=== Data supplied ===
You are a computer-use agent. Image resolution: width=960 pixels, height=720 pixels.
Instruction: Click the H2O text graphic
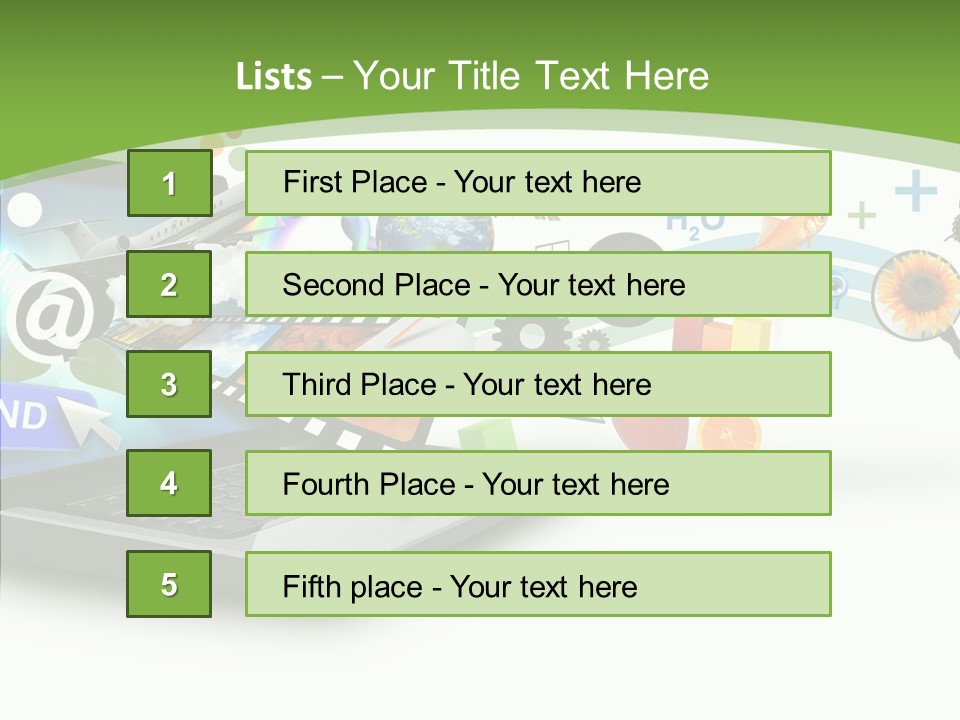(x=694, y=224)
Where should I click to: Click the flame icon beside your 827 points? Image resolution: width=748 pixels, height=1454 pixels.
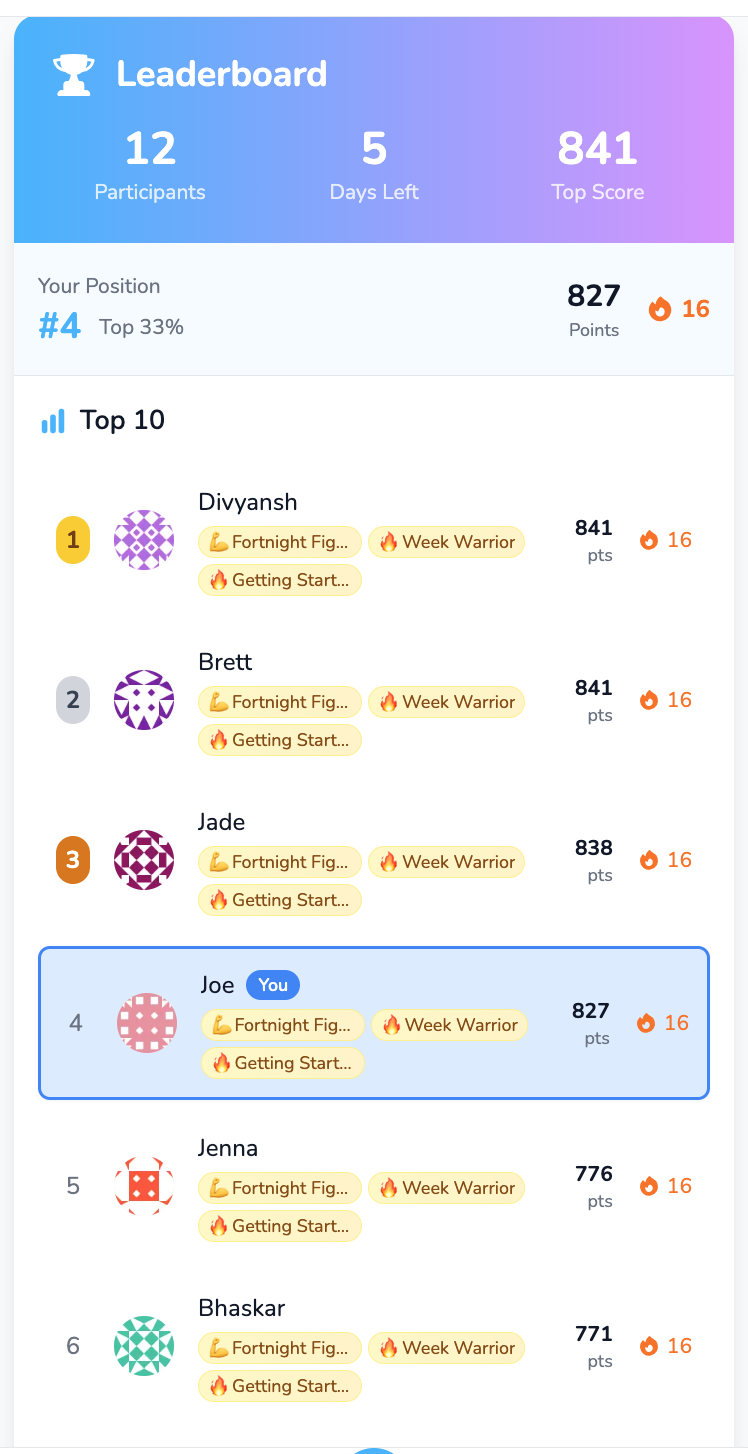pyautogui.click(x=660, y=309)
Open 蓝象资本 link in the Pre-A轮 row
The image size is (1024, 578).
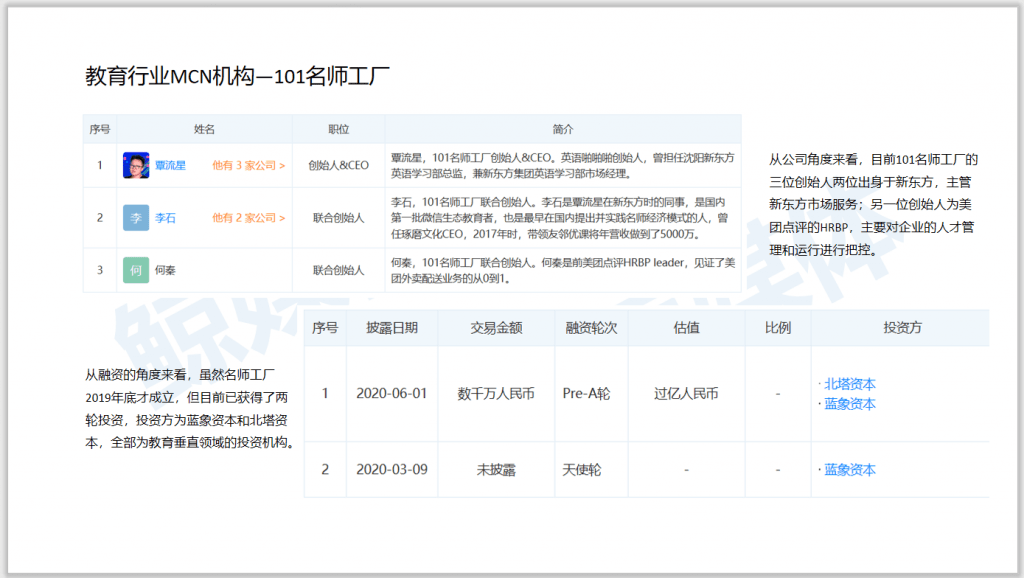pos(848,404)
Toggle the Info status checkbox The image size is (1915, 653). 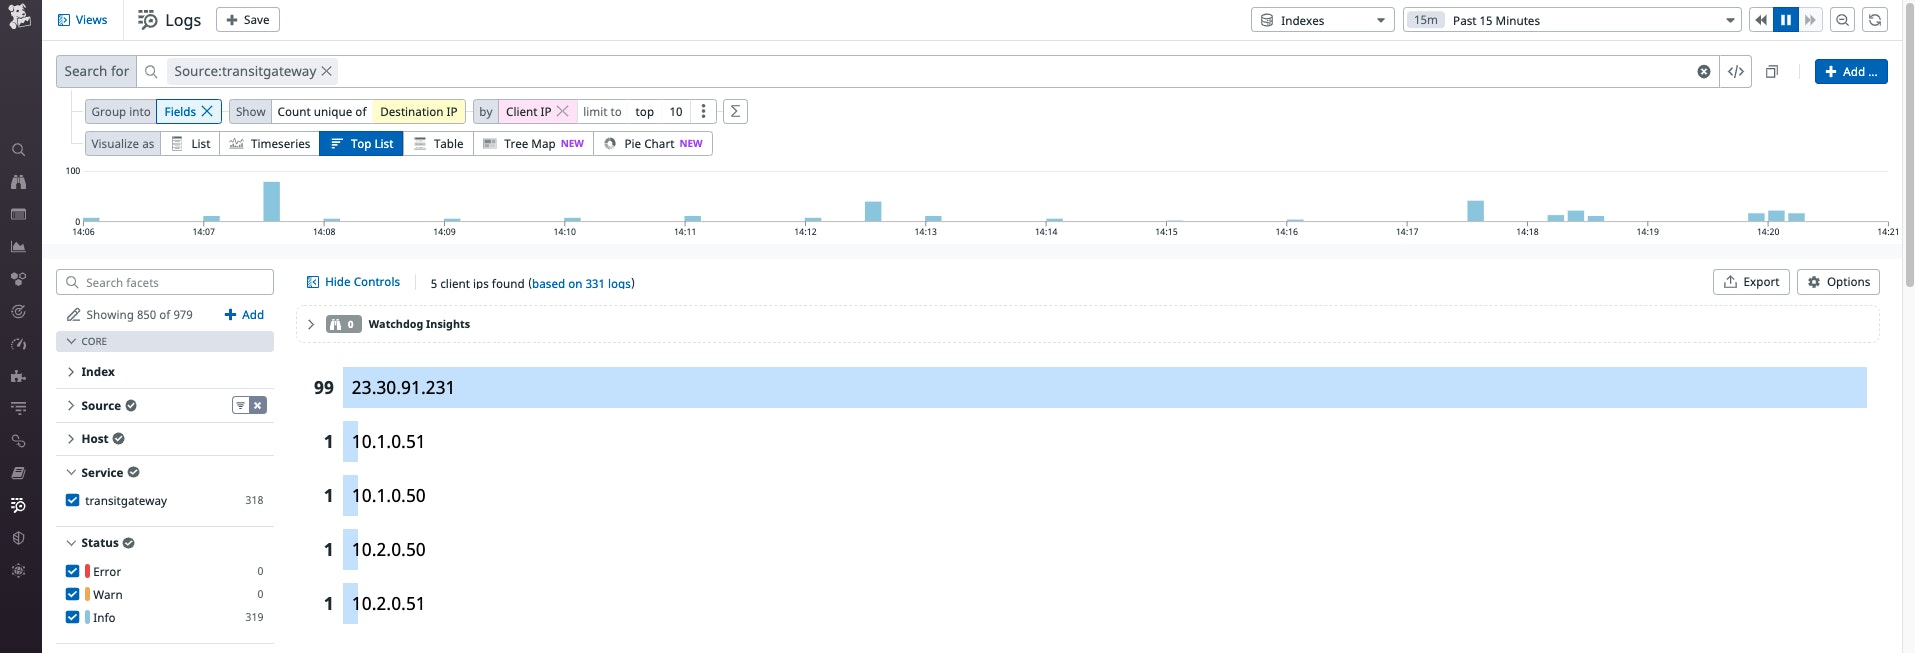click(72, 617)
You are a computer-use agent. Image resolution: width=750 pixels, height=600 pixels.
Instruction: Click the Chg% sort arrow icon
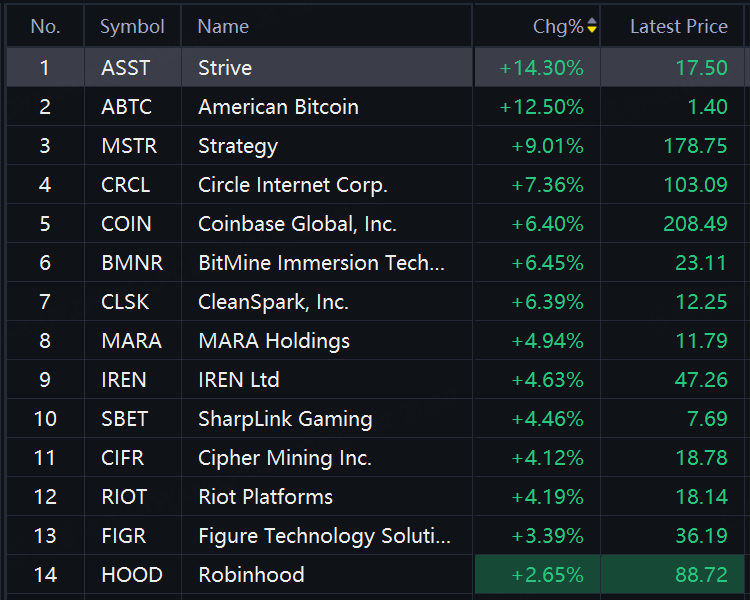pyautogui.click(x=592, y=26)
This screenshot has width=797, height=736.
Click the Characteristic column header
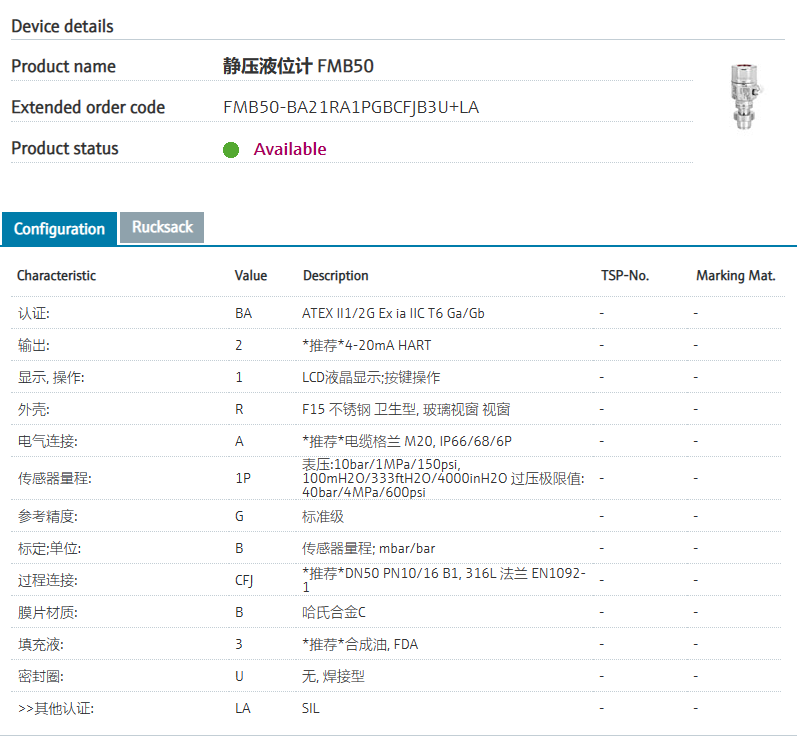(x=57, y=276)
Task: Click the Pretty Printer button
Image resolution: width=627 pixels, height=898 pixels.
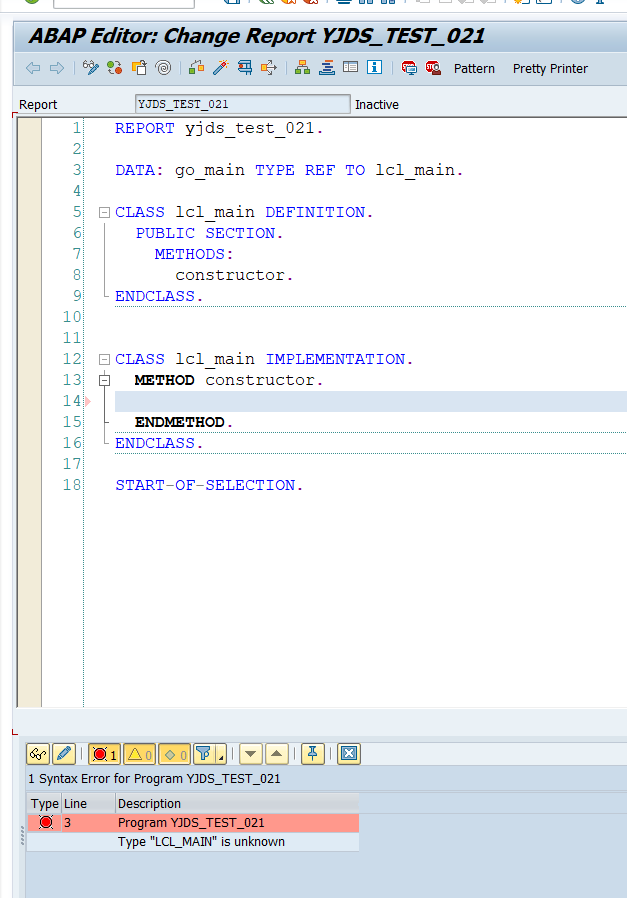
===
What to produce -> When the word "computer" appears in a line of the listing, copy that line.

Written solution ->
You are a computer-use agent. Image resolution: width=960 pixels, height=720 pixels.
You are a computer-use agent. Image resolution: width=750 pixels, height=600 pixels.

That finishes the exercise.